Humphrey grew up in Darien, Connecticut, one of four children born to Sarah and John Humphrey. She has two older sisters, Nicole and Ashley, and a younger brother, Brett. She began playing soccer before following her sisters into lacrosse in fifth grade. She won two state championships at Darien High School, where she was named All-American two times and the USA Lacrosse High School Player of the Year as a senior. She was ranked by Inside Lacrosse as the top recruit of the 2023 class.

==College career==

Humphrey sat out her freshman season with the North Carolina Tar Heels due to a stress reaction foot injury sustained in the 2024 preseason.
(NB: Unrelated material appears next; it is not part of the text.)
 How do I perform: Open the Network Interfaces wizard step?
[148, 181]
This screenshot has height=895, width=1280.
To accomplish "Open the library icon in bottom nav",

In her redshirt freshman season in 2025, she started all 22 games and scored 90 goals, an NCAA freshman single-season record and program single-season record. With sisters Nicole and Ashley, she led the Tar Heels to a perfect 22–0 record, the Atlantic Coast Conference regular-season and tournament titles, and the program's fourth NCAA championship. She scored a season-high 7 goals in a 20–4 win against Florida in the semifinals. She had 4 goals and an assist in the national title game, winning 12–8 against Northwestern, and was named the tournament's most outstanding player. She was named the IWLCA National Player of the Year and became the first freshman and first Tar Heel to win the Tewaaraton Award.

==International career==

Following her redshirt freshman campaign, Humphrey helped the United States national team win gold medals at the 2025 Pan-American Women's Lacrosse Championship and the 2025 World Games.